WHEN WE ARRIVED back at the cabin, I was stumbling with fatigue. In addition to the letdown after the rush of adrenaline of the fight, healing takes a lot of energy out of me. I had pushed myself hard, but I really didn’t want anybody to die who didn’t have to. Plenty can be forgiven if nobody dies.

There was an ambulance in the drive, a company I didn’t recognize. Pete and Nique had set up a triage area on the front porch. While I’d stabilized most of the injured, they still needed real medical attention.

Pete looked up from his patient at the sound of our footsteps on the gravel drive.

“Hey, it’s Sean!” he shouted. “And he brought the hot chicks.”

Sarah shook her head wearily and flashed him a halfhearted middle finger. Amelia, her hands bound, just managed a glare.

I climbed the stairs. Nique gave me a hug, drew back and looked carefully at the gash on my forehead.

“Are you OK?” she asked, real concern in her voice.

“It’s just my head,” I answered. “How are things here?”

“Fine,” she said. “One case of VD,” EMS slang for Very Dead. “Everybody else should make it. We put a call out to the local Vollies. There should be a few ambulances soon.”

“What’s this truck?” I asked.

“Guy owed me a favor,” said Bob, stepping out onto the porch. “I know the guy who owns the local ambulance company.

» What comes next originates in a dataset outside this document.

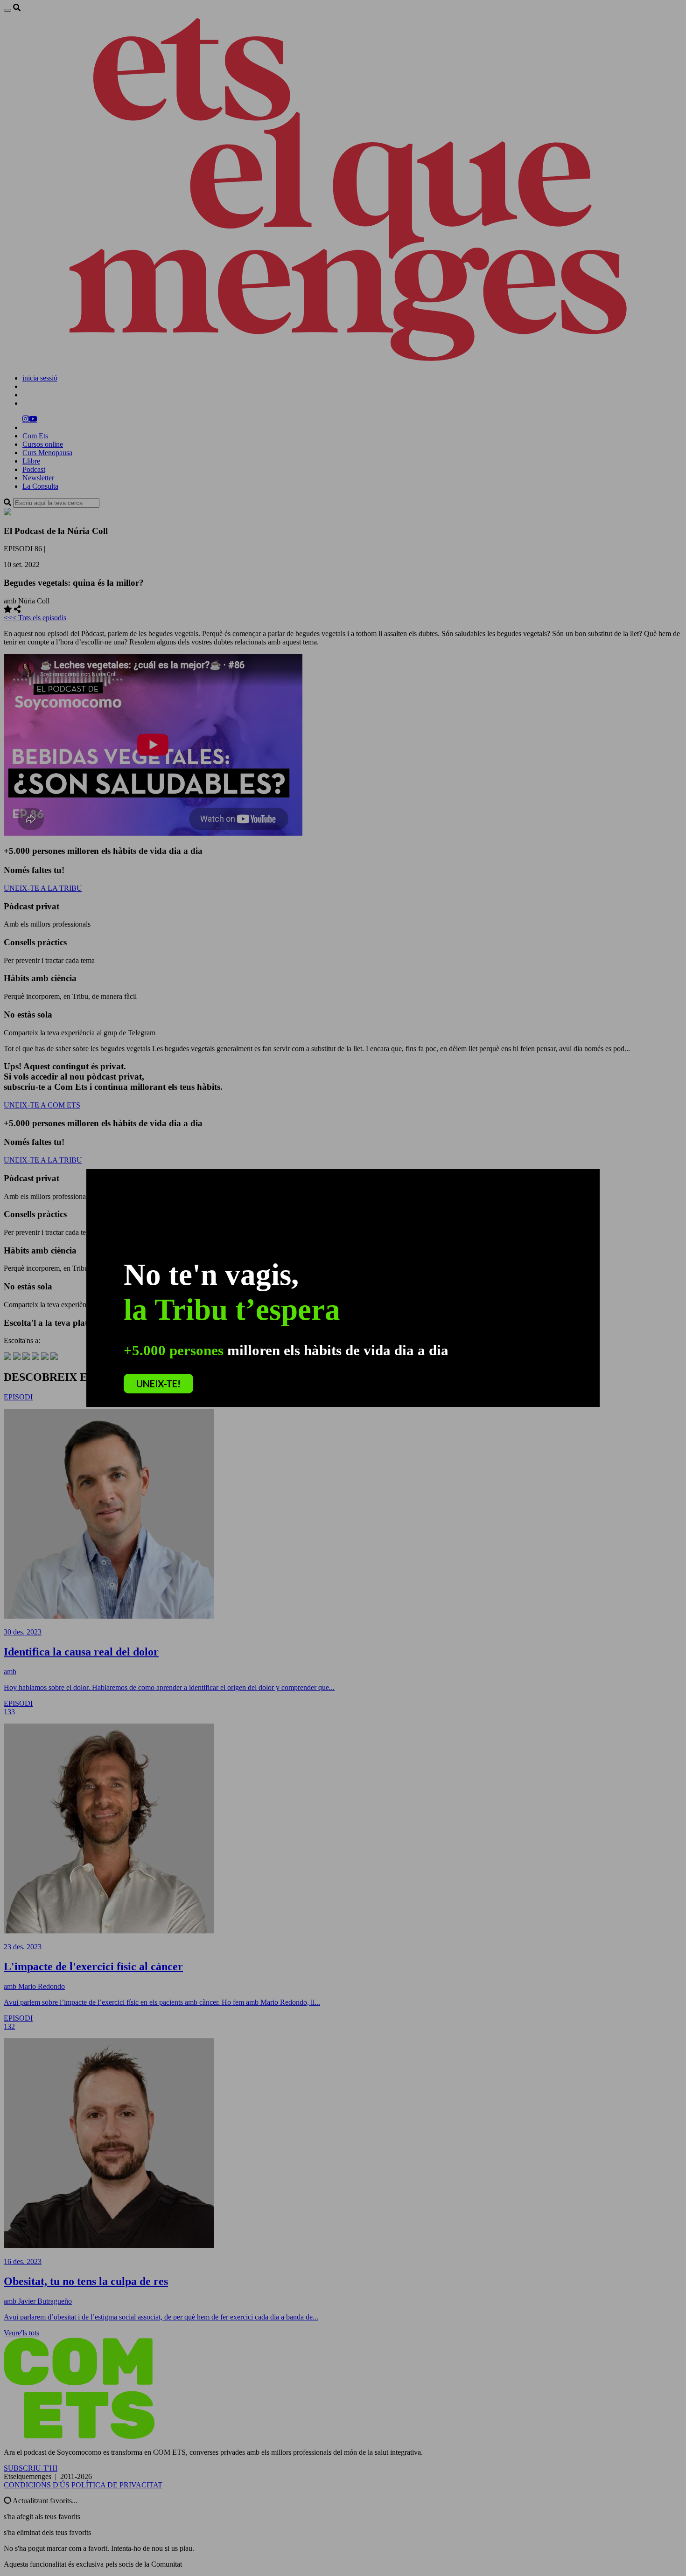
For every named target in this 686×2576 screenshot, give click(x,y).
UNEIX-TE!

Borrowed a truck and a few uniforms for your buddies.”

“Thanks.”

“Figured you’d want your own people on the first truck in.”

“That does make me feel better,” I replied.

“They do good work, looks like most of these guys are gonna live, even if the place does look like the OK Corral.”

“We can’t take all the credit,” said Nique. “If Sean hadn’t been here, some of them would probably be much more critical.”

“I still want to know why you didn’t fix the Headless Horseman in there,” said Pete.

“Even I have my limits,” I replied.

“If he could fix that kind of brain damage, do you think he’d have left you alone after all this time?” Nique wondered.

“Ouch.”

“I didn’t have much choice on that one,” said Bob.

“Thanks for that,” I said. “How far away were you?”

He shrugged. “Two seventy-five, maybe three hundred yards.”

“Pretty good shooting for a one-eyed fat man,” said John.

Bob gave him a blank look. John tried to maintain his stoic Noble Savage expression, but a grin finally broke through.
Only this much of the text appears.